*TASK:*
Print out every record below, exactly as written.

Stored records
■ ■ ■ ■ ■ ■ ■
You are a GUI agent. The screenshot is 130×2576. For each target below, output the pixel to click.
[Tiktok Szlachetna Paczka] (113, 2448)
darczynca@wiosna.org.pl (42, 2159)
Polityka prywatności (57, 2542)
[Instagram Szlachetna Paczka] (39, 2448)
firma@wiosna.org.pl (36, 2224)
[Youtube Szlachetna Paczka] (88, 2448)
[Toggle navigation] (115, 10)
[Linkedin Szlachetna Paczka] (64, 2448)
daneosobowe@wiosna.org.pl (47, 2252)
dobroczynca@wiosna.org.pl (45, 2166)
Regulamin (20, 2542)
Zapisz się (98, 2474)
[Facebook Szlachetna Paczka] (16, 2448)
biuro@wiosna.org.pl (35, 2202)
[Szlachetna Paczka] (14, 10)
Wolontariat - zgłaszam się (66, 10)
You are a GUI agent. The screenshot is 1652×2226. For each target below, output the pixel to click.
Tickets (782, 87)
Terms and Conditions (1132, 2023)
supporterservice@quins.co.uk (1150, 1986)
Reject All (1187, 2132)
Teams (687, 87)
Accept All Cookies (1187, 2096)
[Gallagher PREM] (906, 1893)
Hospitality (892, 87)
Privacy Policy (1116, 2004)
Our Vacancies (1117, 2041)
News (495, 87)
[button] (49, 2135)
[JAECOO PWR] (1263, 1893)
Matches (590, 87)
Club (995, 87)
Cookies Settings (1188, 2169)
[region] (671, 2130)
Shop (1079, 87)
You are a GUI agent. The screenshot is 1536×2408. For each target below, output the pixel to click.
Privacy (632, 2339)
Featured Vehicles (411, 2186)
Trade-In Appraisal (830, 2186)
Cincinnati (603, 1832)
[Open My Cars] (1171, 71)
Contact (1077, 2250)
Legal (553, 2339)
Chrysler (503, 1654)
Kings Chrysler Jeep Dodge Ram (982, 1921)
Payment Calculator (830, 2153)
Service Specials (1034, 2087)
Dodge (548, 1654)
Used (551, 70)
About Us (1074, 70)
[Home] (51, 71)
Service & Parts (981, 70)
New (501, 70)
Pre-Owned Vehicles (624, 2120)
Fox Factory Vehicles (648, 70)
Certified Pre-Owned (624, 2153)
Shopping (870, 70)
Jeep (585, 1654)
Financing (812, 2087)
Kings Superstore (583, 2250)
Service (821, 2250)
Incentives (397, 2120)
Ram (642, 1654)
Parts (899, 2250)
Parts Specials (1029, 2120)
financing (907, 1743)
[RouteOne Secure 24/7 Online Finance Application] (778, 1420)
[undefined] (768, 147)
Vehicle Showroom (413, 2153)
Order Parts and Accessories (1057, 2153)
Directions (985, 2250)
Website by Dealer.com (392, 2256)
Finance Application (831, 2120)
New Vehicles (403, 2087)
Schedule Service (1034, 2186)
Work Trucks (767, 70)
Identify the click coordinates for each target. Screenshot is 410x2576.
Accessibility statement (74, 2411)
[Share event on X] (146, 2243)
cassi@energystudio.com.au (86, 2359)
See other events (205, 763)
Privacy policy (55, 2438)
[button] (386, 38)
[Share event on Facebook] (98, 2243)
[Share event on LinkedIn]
■ ■ ■ ■ ■ ■ ■
*WRITTEN ANSWER:*
You are a GUI agent. The screenshot is 130×2576. For each target below, output the pixel to click.
[Tiktok Szlachetna Paczka] (113, 2448)
darczynca@wiosna.org.pl (42, 2159)
Polityka prywatności (57, 2542)
[Instagram Szlachetna Paczka] (39, 2448)
firma@wiosna.org.pl (36, 2224)
[Youtube Szlachetna Paczka] (88, 2448)
[Toggle navigation] (115, 10)
[Linkedin Szlachetna Paczka] (64, 2448)
daneosobowe@wiosna.org.pl (47, 2252)
dobroczynca@wiosna.org.pl (45, 2166)
Regulamin (20, 2542)
Zapisz się (98, 2474)
[Facebook Szlachetna Paczka] (16, 2448)
biuro@wiosna.org.pl (35, 2202)
[Szlachetna Paczka] (14, 10)
Wolontariat - zgłaszam się (66, 10)
You are a GUI agent. The screenshot is 1652×2226. For each target below, output the pixel to click.
Tickets (782, 87)
Terms and Conditions (1132, 2023)
supporterservice@quins.co.uk (1150, 1986)
Reject All (1187, 2132)
Teams (687, 87)
Accept All Cookies (1187, 2096)
[Gallagher PREM] (906, 1893)
Hospitality (892, 87)
Privacy Policy (1116, 2004)
Our Vacancies (1117, 2041)
News (495, 87)
[button] (49, 2135)
[JAECOO PWR] (1263, 1893)
Matches (590, 87)
Club (995, 87)
Cookies Settings (1188, 2169)
[region] (671, 2130)
Shop (1079, 87)
You are a GUI agent. The screenshot is 1536×2408. For each target below, output the pixel to click.
Privacy (632, 2339)
Featured Vehicles (411, 2186)
Trade-In Appraisal (830, 2186)
Cincinnati (603, 1832)
[Open My Cars] (1171, 71)
Contact (1077, 2250)
Legal (553, 2339)
Chrysler (503, 1654)
Kings Chrysler Jeep Dodge Ram (982, 1921)
Payment Calculator (830, 2153)
Service Specials (1034, 2087)
Dodge (548, 1654)
Used (551, 70)
About Us (1074, 70)
[Home] (51, 71)
Service & Parts (981, 70)
New (501, 70)
Pre-Owned Vehicles (624, 2120)
Fox Factory Vehicles (648, 70)
Certified Pre-Owned (624, 2153)
Shopping (870, 70)
Jeep (585, 1654)
Financing (812, 2087)
Kings Superstore (583, 2250)
Service (821, 2250)
Incentives (397, 2120)
Ram (642, 1654)
Parts (899, 2250)
Parts Specials (1029, 2120)
financing (907, 1743)
[RouteOne Secure 24/7 Online Finance Application] (778, 1420)
[undefined] (768, 147)
Vehicle Showroom (413, 2153)
Order Parts and Accessories (1057, 2153)
Directions (985, 2250)
Website by Dealer.com (392, 2256)
Finance Application (831, 2120)
New Vehicles (403, 2087)
Schedule Service (1034, 2186)
Work Trucks (767, 70)
Identify the click coordinates for each target. Screenshot is 410x2576.
Accessibility statement (74, 2411)
[Share event on X] (146, 2243)
cassi@energystudio.com.au (86, 2359)
See other events (205, 763)
Privacy policy (55, 2438)
[button] (386, 38)
[Share event on Facebook] (98, 2243)
[Share event on LinkedIn]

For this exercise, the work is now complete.